Principle of Charity

 This is generally accepted among philosophers and was employed widely by politicians a few decades ago. Since the advent of talk radio and then 24-hour news channels it is less well known. The idea is, unless you have very good reasons, assume whomever you are listening to is not crazy. At least on the first run through, give their idea as much credibility as you can stand. Even if you strongly disagree with the person do not immediately jump to the conclusion that they are evil or insane for taking their position.


David Hume said, “A weaker evidence can never destroy a stronger.” Makes sense, but as Hume found, his own advice was difficult to follow.

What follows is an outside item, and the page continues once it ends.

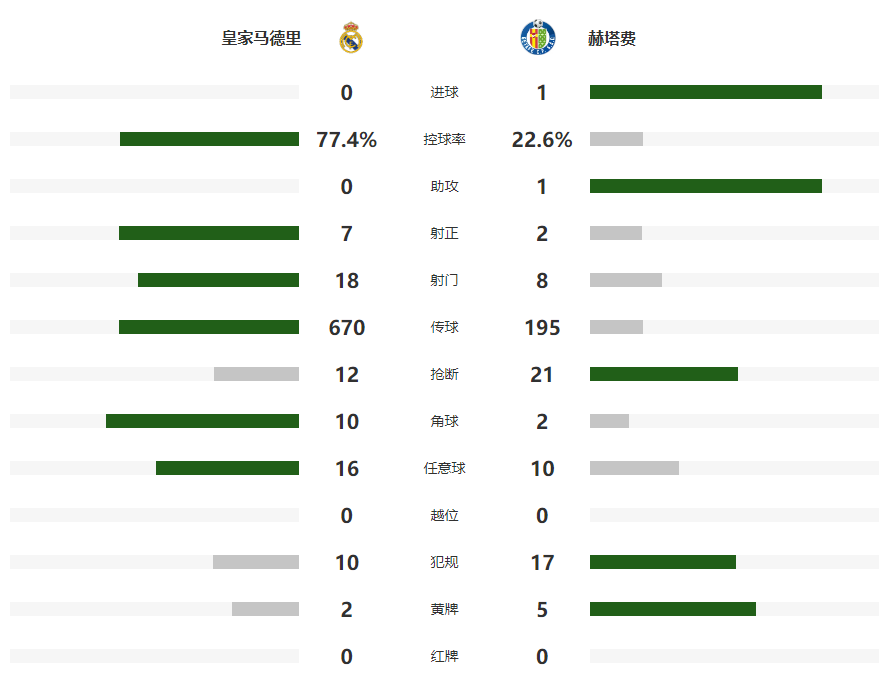Select the 越位 stat label
Screen dimensions: 888x678
[444, 516]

We all complain about the constantly changing “results of the latest study.” It would be great if “latest” was equal to “stronger” and it often is, but not always. Hume was the ultimate skeptic and said, philosophically speaking, we can’t prove anything. It’s too difficult to live like that but we should always keep in mind that our senses can fool us, we might learn something tomorrow that changes what we know today, that most everyone we know knows something we don’t, and we don’t have it all figured out.


This is a major part of modern thinking that quickly fell into our background knowledge because it is so obvious. But it took some of the great minds of the 20th century to formulate it rigorously. It is attributed to Karl Popper. He changed common sense thinking from truth being based on proof to saying that a theory is scientific if we know what would disprove it. Nothing can be completely proven. We can only increase our certainty until it is considered as a proven fact. For something to be science you must be able to design an experiment that will give you data that will lead to more or less certainty about it. If you can’t do that, it’s just an idea.

Another way to look at this is to consider your favorite difficult Uncle or somebody in your circle of friends who can’t be argued with. Most of us know someone who has a pet theory or is constantly coming up with new ones and never seems to listen to reason. No matter what evidence you present they have a way of deflecting it. If your evidence is strong, they will fall back on a theory of how that evidence was constructed to cover-up the actual truth. How they know that truth is a mystery.


If you are uncomfortable with these principles, to borrow from Steve Novella, if you don’t like science, which part is it you don’t like? If you live in a country with a constitution, which is most of the world, do you not like the idea of “innocent until proven guilty?” There is unevenness in how that is enforced, but it is at its core a scientific principle. Because of scientific thinking, people can no longer accuse you of witchcraft and burn you at the stake, they have to have evidence and they have to prove their case.

Science led to principles that ended slavery and improved civil rights. Science is the fairest system. It allows to you sell a book that claims you can change the weather with your mind, you just can’t claim it is scientifically proven. It allows you to teach your children that the earth is 10,000 years old, it just asks you not to call it science or to teach it in a science class or call it an alternative scientific theory. It allows you say whatever you want and if you can provide evidence it will accept it as truth.

A Handy reference

Carl Sagan developed some strategies for sniffing out good science and put them in his book The Demon Haunted World. Michael Shermer worked some of those into a shorter list. He calls it the “Baloney Detection Kit." I will be employing this list throughout the series as well.

1 comment:

  1. Ok, John. I'm a little behind in this series. I'm just coming on-board right now, in fact. I'm liking the ground rules!